> [Task brief] Search the records for "computer". Report every line where it occurs.

◇ ◇ ◇ ◇ ◇ ◇ ◇

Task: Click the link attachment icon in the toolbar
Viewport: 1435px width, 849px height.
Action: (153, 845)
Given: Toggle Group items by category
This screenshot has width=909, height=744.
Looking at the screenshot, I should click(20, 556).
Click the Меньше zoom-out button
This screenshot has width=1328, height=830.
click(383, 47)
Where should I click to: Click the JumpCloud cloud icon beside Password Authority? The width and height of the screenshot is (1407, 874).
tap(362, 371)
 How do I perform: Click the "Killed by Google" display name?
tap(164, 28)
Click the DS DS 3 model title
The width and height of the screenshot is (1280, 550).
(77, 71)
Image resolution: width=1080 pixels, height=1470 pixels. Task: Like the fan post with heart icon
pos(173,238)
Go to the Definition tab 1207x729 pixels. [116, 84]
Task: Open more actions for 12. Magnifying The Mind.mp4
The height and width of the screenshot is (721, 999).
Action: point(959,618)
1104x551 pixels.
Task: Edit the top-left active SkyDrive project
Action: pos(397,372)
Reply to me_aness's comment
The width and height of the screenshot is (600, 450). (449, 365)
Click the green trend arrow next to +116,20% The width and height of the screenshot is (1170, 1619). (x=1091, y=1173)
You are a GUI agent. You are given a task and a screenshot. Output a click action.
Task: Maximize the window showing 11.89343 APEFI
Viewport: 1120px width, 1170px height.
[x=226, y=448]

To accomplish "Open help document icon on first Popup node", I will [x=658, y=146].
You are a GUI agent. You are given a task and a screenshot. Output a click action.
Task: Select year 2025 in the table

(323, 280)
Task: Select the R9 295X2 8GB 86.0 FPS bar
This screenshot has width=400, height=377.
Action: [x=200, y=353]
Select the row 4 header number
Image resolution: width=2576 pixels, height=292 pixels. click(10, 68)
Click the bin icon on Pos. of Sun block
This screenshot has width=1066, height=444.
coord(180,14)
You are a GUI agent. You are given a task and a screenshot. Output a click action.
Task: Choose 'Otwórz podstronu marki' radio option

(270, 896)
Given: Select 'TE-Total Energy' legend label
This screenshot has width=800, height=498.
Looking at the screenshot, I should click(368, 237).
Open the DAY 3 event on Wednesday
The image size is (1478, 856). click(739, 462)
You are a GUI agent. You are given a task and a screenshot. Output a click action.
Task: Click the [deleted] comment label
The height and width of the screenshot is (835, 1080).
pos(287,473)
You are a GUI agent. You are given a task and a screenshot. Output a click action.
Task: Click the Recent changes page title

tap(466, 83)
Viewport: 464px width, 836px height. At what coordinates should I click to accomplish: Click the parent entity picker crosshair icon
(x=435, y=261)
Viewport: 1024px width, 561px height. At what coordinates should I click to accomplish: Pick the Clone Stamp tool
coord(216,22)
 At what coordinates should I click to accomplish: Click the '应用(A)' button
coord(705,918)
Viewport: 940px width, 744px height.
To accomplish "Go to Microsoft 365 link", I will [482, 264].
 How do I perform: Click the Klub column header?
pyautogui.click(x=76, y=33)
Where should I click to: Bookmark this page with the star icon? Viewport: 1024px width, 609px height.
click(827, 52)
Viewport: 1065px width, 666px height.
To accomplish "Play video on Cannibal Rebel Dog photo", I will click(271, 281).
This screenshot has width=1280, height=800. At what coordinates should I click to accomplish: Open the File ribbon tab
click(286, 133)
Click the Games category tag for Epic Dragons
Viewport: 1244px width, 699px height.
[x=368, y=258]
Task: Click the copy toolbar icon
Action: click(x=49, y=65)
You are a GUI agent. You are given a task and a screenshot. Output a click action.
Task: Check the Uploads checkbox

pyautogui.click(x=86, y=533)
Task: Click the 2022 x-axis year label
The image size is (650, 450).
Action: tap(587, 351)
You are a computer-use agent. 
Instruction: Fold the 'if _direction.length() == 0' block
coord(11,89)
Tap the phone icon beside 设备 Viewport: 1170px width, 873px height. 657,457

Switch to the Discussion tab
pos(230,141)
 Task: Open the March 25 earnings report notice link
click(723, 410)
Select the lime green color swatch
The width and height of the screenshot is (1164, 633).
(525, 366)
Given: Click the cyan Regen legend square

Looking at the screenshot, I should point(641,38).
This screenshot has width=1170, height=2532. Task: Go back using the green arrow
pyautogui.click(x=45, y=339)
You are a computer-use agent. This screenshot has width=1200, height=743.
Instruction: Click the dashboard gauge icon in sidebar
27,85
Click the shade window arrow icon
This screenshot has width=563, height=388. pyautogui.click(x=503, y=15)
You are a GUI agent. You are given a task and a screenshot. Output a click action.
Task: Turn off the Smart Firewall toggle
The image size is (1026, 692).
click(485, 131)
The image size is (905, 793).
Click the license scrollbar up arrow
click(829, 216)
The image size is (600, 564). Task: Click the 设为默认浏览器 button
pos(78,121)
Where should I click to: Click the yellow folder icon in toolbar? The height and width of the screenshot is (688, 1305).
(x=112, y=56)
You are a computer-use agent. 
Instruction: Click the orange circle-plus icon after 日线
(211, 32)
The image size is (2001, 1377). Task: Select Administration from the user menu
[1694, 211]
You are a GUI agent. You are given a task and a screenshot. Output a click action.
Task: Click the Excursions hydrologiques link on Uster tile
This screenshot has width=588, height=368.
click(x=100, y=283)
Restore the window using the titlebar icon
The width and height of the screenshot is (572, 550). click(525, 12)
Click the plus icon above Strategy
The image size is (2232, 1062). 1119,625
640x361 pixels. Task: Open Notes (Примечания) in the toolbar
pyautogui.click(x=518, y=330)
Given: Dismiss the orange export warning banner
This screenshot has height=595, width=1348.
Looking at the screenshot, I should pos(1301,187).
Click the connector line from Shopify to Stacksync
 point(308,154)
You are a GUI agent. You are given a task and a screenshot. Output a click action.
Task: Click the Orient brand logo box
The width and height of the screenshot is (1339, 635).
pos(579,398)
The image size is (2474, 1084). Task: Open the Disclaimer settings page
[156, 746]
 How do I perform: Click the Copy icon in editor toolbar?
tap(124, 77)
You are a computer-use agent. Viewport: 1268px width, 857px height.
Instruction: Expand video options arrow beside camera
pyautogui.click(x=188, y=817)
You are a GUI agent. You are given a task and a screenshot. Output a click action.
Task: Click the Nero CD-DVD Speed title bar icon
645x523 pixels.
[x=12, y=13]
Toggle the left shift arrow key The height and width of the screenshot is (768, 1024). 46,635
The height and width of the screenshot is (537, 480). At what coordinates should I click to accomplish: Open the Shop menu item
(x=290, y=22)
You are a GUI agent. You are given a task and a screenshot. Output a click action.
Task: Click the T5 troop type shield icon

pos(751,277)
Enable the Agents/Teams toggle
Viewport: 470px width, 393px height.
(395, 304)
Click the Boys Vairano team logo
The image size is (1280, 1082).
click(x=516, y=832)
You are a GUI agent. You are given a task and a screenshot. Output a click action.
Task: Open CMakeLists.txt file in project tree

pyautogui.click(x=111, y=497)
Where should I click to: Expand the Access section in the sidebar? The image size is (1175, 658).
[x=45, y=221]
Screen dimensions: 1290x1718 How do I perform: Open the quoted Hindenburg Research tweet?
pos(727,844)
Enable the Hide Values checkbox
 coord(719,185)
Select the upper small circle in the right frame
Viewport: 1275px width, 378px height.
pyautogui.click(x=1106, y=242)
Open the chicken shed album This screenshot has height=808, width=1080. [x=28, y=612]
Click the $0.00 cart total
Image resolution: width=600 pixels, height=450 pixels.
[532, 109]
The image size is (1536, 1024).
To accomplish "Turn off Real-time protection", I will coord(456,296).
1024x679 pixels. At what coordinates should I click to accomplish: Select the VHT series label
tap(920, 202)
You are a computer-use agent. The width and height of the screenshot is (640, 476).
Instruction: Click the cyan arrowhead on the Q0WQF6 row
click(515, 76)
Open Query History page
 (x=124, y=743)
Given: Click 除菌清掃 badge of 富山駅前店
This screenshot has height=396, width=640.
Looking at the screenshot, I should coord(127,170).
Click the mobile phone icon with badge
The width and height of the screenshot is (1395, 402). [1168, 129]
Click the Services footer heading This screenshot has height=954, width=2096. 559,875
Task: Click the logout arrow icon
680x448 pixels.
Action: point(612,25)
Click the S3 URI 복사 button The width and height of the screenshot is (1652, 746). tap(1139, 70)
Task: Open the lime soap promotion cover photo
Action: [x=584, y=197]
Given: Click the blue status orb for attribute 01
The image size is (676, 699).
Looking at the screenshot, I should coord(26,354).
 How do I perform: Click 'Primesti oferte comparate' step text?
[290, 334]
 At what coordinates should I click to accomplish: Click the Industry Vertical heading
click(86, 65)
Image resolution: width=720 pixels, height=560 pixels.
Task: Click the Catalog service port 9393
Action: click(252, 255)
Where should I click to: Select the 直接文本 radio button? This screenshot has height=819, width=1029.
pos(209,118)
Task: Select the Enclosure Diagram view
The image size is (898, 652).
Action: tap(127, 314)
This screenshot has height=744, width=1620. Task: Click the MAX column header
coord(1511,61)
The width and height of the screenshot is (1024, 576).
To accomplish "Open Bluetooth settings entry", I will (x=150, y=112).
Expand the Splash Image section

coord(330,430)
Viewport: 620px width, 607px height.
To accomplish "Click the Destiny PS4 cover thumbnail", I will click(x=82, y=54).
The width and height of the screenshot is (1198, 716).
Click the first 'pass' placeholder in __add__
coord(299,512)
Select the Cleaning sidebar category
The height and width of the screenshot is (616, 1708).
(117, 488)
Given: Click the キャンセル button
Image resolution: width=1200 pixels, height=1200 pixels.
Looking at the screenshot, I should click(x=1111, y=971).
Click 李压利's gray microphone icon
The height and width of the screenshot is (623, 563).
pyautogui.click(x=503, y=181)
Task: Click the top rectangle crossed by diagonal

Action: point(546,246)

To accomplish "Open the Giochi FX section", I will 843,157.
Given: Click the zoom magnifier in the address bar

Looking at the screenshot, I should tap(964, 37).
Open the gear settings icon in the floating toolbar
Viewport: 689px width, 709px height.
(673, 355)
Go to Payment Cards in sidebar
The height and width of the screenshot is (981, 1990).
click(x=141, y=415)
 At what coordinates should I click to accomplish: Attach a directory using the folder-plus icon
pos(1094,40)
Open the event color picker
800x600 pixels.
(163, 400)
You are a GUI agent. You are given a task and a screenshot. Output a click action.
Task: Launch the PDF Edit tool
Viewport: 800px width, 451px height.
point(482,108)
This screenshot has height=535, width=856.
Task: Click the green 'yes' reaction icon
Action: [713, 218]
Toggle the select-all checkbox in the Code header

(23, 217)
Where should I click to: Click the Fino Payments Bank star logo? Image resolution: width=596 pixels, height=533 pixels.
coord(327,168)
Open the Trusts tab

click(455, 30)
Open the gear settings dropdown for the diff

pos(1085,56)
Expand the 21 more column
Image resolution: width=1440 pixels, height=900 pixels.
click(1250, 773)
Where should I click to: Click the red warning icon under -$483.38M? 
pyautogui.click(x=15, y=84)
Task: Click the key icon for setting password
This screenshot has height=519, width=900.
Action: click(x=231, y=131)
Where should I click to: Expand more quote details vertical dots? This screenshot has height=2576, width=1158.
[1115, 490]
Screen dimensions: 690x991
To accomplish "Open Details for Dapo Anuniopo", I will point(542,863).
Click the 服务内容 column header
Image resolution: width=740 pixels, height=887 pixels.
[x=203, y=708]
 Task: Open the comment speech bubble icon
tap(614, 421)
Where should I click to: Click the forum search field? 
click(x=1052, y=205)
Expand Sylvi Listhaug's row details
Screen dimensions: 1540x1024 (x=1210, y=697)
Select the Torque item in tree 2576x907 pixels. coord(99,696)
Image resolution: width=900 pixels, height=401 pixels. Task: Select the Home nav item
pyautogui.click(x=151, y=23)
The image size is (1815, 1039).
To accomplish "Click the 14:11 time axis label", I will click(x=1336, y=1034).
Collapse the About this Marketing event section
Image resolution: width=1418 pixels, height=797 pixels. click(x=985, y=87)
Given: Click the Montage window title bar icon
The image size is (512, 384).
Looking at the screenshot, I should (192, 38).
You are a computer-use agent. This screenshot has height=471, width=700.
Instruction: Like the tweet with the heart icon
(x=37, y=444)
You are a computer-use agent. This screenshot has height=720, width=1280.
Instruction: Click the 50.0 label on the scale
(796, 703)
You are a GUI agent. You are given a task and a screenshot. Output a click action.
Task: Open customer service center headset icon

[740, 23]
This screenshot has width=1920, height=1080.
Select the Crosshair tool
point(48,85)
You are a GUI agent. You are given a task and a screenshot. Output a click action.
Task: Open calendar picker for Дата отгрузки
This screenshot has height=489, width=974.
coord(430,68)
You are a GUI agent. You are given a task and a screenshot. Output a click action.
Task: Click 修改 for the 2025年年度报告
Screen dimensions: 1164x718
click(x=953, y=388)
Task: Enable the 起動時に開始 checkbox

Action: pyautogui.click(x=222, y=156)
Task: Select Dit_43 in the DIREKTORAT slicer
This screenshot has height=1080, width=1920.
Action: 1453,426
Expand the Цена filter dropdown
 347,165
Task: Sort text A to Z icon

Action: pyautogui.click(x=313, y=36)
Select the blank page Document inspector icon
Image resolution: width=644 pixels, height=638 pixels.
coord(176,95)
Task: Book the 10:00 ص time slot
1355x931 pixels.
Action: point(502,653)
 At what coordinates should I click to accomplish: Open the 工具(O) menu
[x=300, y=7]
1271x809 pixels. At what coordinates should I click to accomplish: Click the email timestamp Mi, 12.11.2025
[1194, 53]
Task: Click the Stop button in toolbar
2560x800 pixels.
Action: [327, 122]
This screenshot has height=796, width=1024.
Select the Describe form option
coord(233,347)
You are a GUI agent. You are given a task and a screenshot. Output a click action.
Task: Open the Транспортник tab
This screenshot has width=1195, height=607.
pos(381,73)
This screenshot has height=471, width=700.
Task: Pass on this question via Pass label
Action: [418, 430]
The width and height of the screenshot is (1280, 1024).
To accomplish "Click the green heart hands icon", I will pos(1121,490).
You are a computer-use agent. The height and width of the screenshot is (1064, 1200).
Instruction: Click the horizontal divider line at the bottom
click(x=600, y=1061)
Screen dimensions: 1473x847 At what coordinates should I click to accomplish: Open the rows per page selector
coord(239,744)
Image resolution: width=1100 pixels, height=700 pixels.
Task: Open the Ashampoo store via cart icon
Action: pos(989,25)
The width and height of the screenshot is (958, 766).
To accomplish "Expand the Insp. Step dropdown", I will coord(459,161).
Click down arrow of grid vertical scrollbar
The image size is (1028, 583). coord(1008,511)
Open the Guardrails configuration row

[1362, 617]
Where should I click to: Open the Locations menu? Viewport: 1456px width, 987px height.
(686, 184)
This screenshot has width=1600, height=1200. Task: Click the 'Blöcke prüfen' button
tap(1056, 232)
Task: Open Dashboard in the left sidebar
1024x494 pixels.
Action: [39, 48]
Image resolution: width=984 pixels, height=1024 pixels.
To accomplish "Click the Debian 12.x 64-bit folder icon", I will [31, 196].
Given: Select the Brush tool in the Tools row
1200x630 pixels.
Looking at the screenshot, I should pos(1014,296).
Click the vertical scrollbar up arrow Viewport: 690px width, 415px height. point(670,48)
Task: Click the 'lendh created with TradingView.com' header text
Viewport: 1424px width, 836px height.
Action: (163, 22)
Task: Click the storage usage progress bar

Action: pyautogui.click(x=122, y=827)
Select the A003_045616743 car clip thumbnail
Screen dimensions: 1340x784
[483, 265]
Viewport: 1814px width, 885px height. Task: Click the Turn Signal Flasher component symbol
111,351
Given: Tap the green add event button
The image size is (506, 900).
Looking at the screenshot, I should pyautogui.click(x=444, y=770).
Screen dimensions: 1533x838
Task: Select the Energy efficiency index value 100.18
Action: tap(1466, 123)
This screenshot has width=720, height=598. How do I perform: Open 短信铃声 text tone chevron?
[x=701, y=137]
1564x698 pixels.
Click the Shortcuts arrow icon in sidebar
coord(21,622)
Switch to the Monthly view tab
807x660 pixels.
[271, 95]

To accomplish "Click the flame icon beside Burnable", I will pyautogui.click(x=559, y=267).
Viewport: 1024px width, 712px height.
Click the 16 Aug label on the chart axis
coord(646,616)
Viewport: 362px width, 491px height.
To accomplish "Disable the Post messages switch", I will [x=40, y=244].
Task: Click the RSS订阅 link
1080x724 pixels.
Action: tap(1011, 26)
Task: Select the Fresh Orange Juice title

◇ ◇ ◇ ◇ ◇ ◇ ◇

> [Response]
You are a computer-use agent. 
You are a computer-use agent. This screenshot has width=1200, height=743.
You are a computer-use agent. 
You are a computer-use agent. Viewport: 1268px width, 857px height.
You are a computer-use agent. The width and height of the screenshot is (640, 476).
You are a computer-use agent. This screenshot has height=471, width=700.
You are a computer-use agent. This screenshot has height=720, width=1280.
You are a computer-use agent. The height and width of the screenshot is (1064, 1200).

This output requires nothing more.